24 juillet 2007
Du Brésil (2)
Chers amis,
Le temps possède au Brésil, ou du moins dans cette province du Marañhao qui jouit l’année durant d’une température constante (29 degrés), un caractère différent du temps européen que nous connaissons, avec l’alternance familière des saisons, des intempéries, du froid et du chaud.
Une semaine après mon arrivée à São Luis, il me semble tout à la fois être nouveau venu et résider ici depuis toujours. Je ne m’égare plus dans les ruelles du centre historique, et je sais demander en portugais une bouteille d’eau minérale ou un jus d’orange — mon accent s’est à ce point amélioré que la première phrase apprise ici, eu não sei falar portugueses, « je ne sais pas parler portugais », éveille désormais chez ses destinataires un soupçon de moquerie ; ne serais-je pas en train de me payer leur figure ? On m’a dit que je pouvais passer pour un Brésilien du sud, qu’il en existait de peau très claire. D’ailleurs, pendant le voyage aller, j’ai eu la conversation suivante avec une dame helvétique, membre d’une chorale venue se produire à São Luis (et dont j’ai pu admirer la superbe prestation au théâtre municipal) :
Elle : Où avez-vous appris le français, pour le parler si bien ?
Moi : En France !
Elle : Ah, bon ? Vous avez fait des études en France ?
Moi : Oui, comme beaucoup de Français !
Elle n’en démordait pas.

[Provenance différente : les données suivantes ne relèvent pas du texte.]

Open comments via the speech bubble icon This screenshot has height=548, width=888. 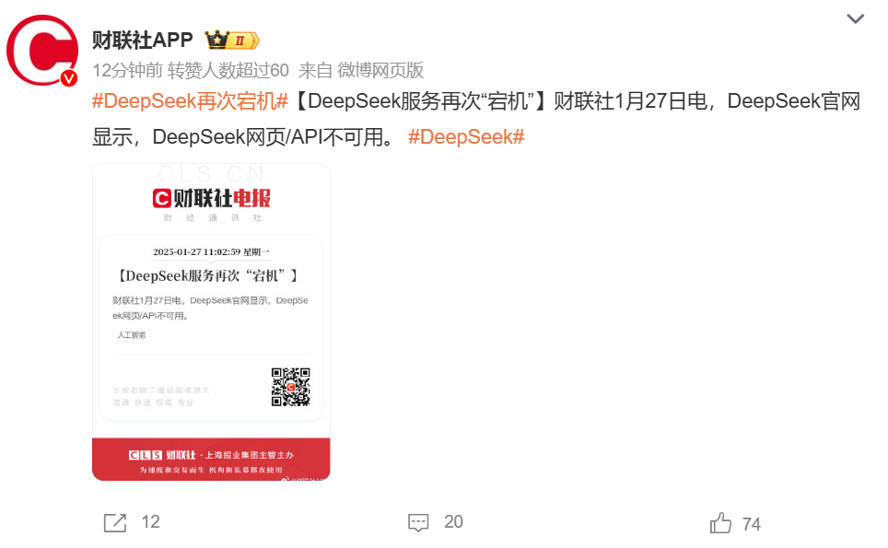coord(418,522)
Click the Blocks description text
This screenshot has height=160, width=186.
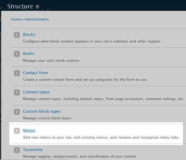pyautogui.click(x=92, y=41)
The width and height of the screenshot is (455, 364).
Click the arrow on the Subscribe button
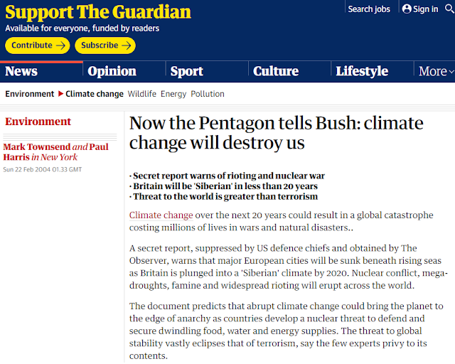click(x=127, y=46)
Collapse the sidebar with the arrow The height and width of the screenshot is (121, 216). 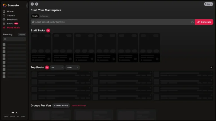click(x=27, y=5)
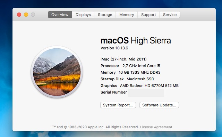This screenshot has width=222, height=137.
Task: Click the Version 10.13.6 text
Action: [114, 48]
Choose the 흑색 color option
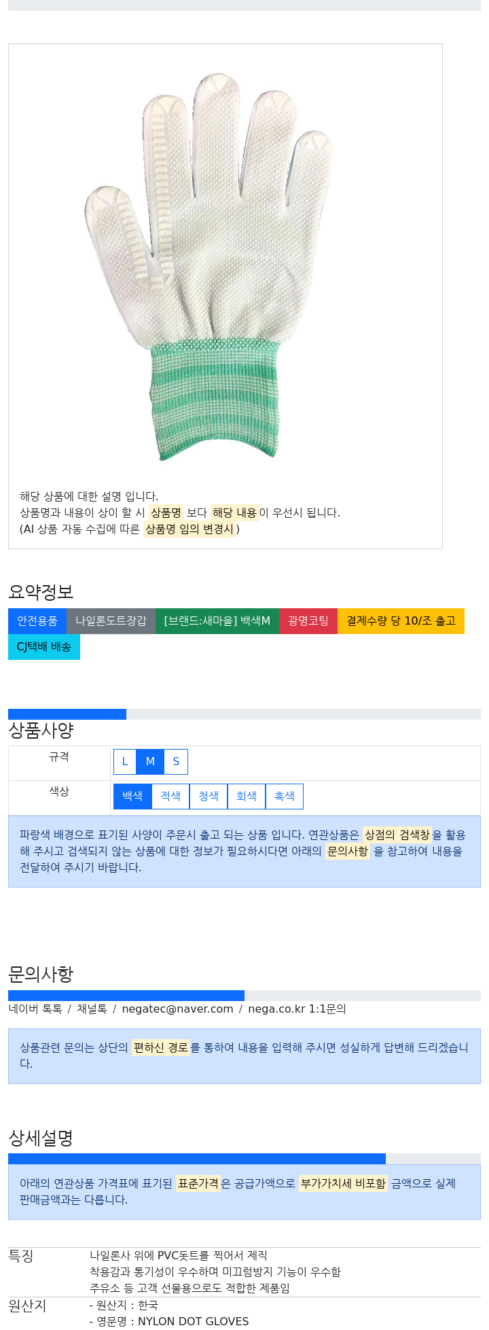Image resolution: width=489 pixels, height=1330 pixels. [285, 797]
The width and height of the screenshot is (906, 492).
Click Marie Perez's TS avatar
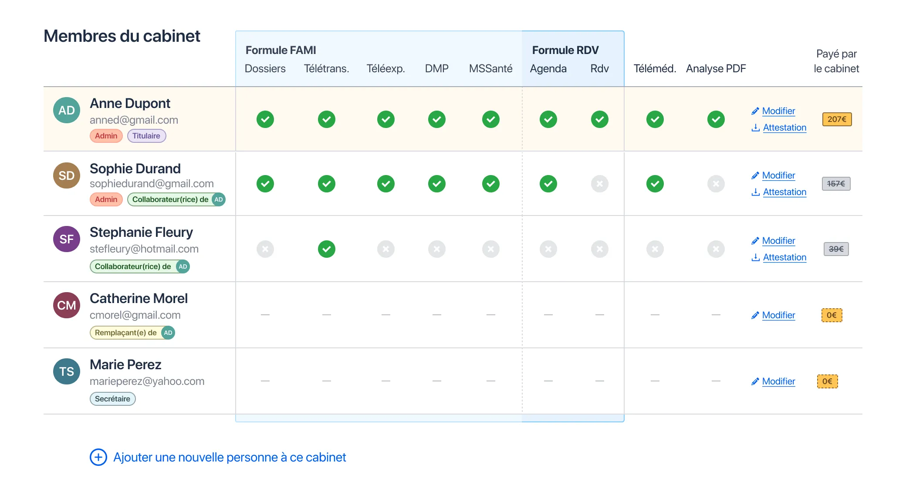click(67, 371)
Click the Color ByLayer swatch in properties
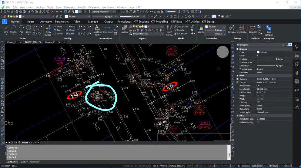This screenshot has height=168, width=301. (258, 52)
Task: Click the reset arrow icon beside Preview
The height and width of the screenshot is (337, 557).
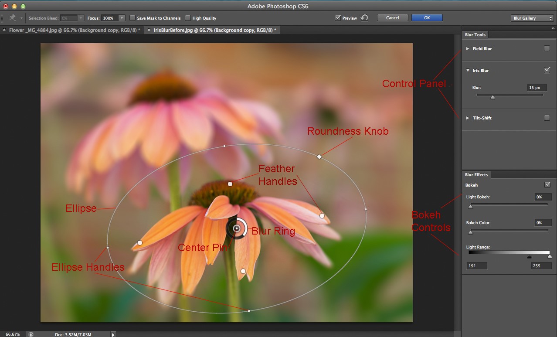Action: click(364, 18)
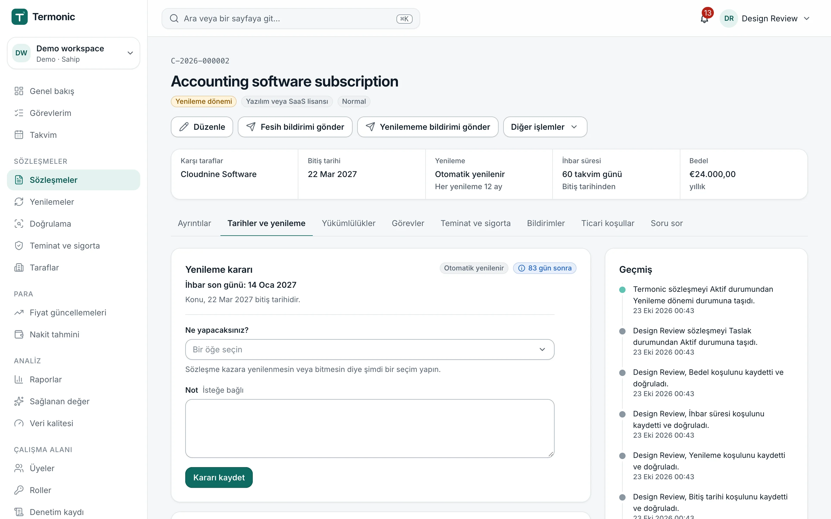Switch to the Yükümlülükler tab
The height and width of the screenshot is (519, 831).
coord(348,223)
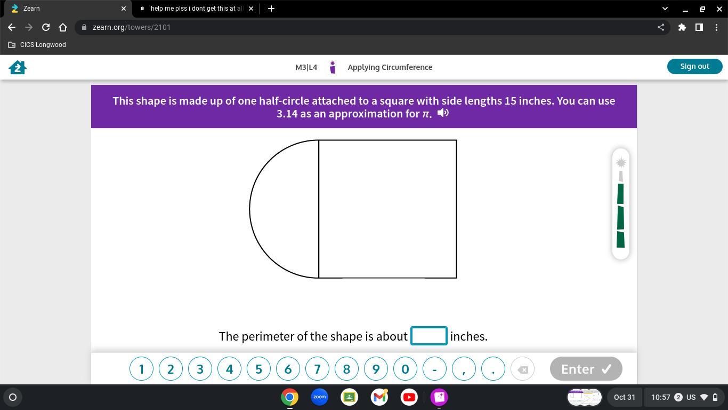Reload the Zearn page
Viewport: 728px width, 410px height.
tap(46, 27)
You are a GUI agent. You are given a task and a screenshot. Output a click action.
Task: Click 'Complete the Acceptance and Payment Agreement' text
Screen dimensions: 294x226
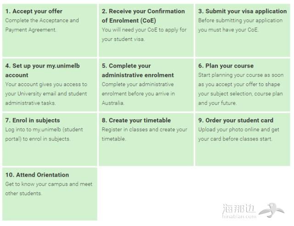pyautogui.click(x=42, y=25)
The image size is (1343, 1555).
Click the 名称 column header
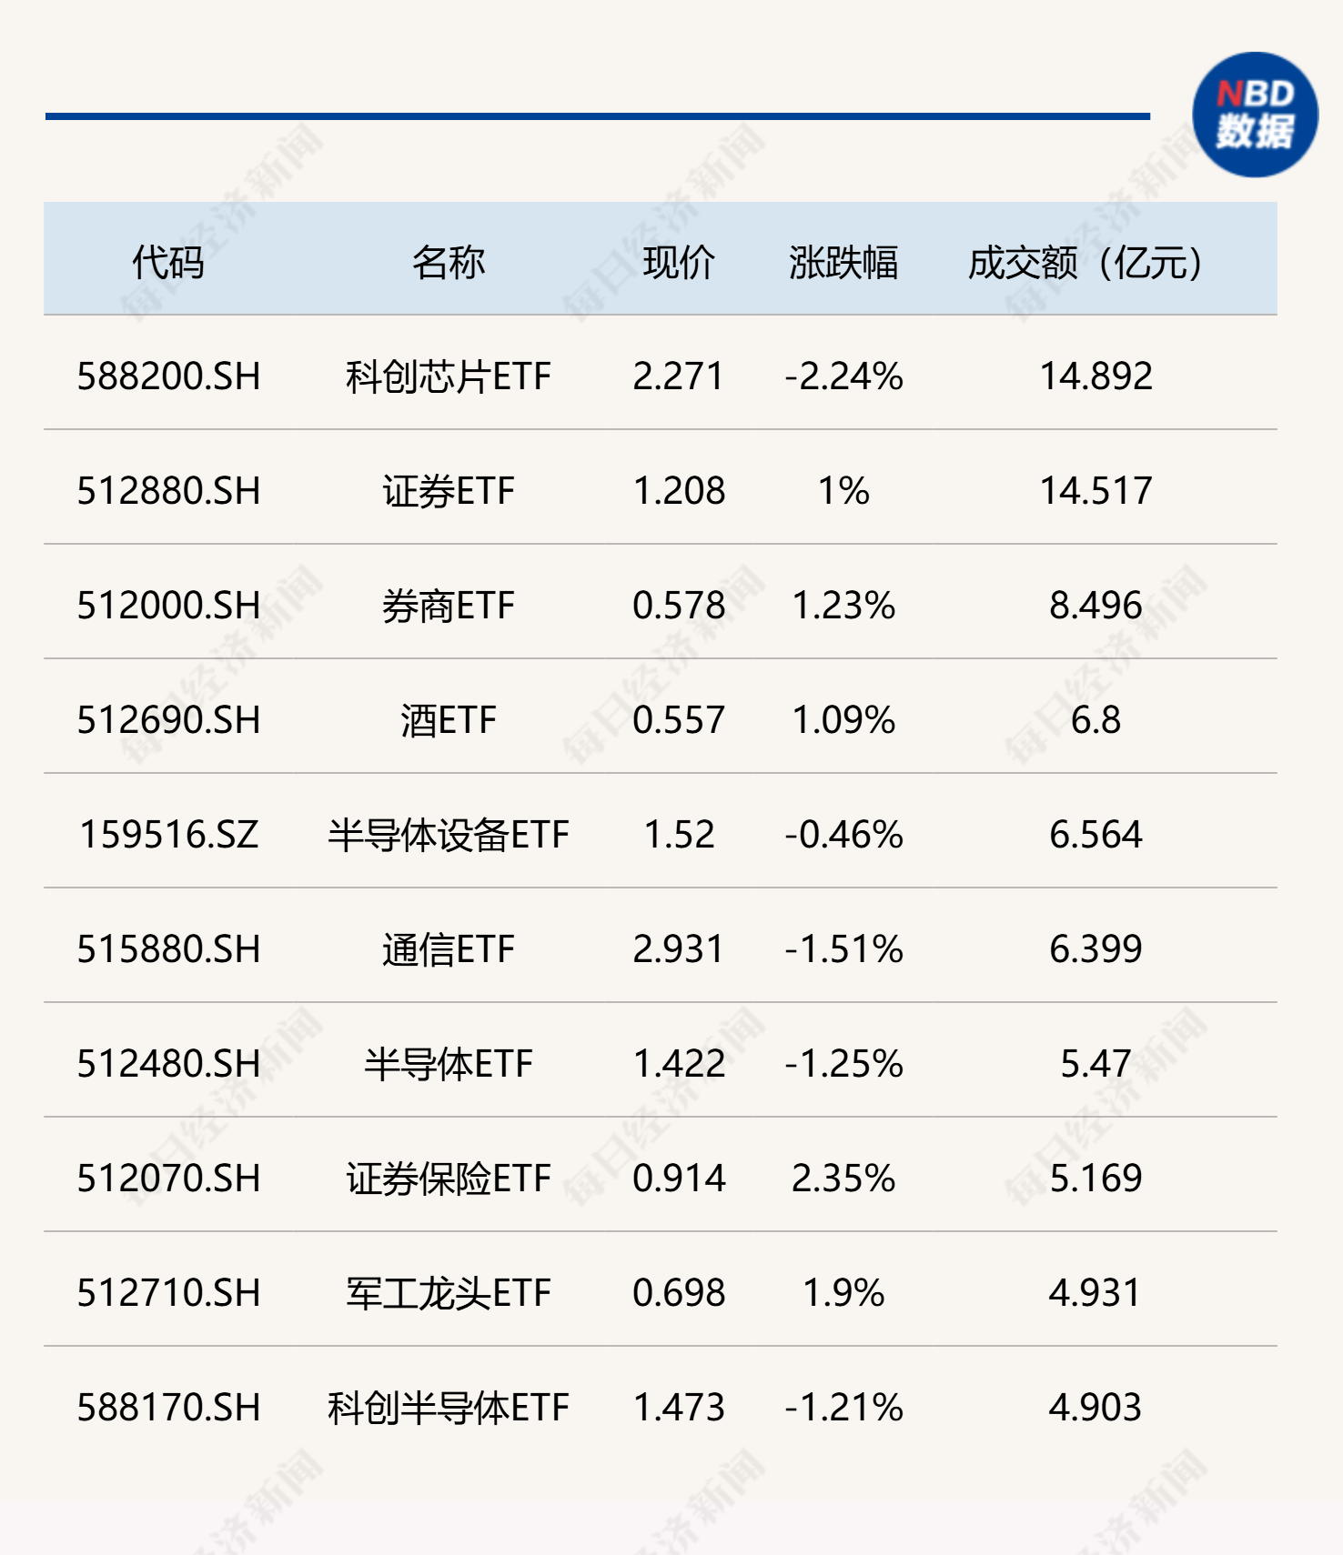[x=448, y=263]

Pour elle, j'étais évidemment un Brésilien initié à la langue de Molière.
Ce n’est pas le moindre avantage des pays métissés, où se rencontrent toutes les nuances de peau et de cheveux, que de pouvoir très vite se fondre à la population. Une fois déposée ma montre-bracelet — peu de Brésiliens en ont l’usage — et pris le trottoir ombragé — à l’inverse des touristes européens, qui croient prouver leur endurance au soleil en choisissant le côté éclairé de la rue —, me voilà presque assimilé.
J'ai emprunté un appareil photo à mon ami Julien pour vous offrir quelques images de l'endroit où je réside, en compagnie d'une dizaine d'étudiants états-uniens venus ici étudier la langue et la civilisation portugaises — mais surtout, dépenser la belle énergie de leurs vingt ans à courtiser les Brésiliennes, avec d'ailleurs une remarquable efficacité ; tous les jours, j'ouvre la porte à de nouvelles jeunes filles qui demandent dans un anglais hésitant après " Andrew ", " Brian " ou " Mickaël ". Difficile de les éconduire au motif qu’elles n’ont pas la clef.
Jetez un œil :
L’entrée, majestueuse et sonore, où l’on entend jouer la fanfare de l’école de musique toute proche
Bel échantillon de style colonial, un fauteuil en bois massif comme l’est ici tout le mobilier, de même que les parquets, les rampes, les balustrades
(déplacer une simple chaise exige un effort)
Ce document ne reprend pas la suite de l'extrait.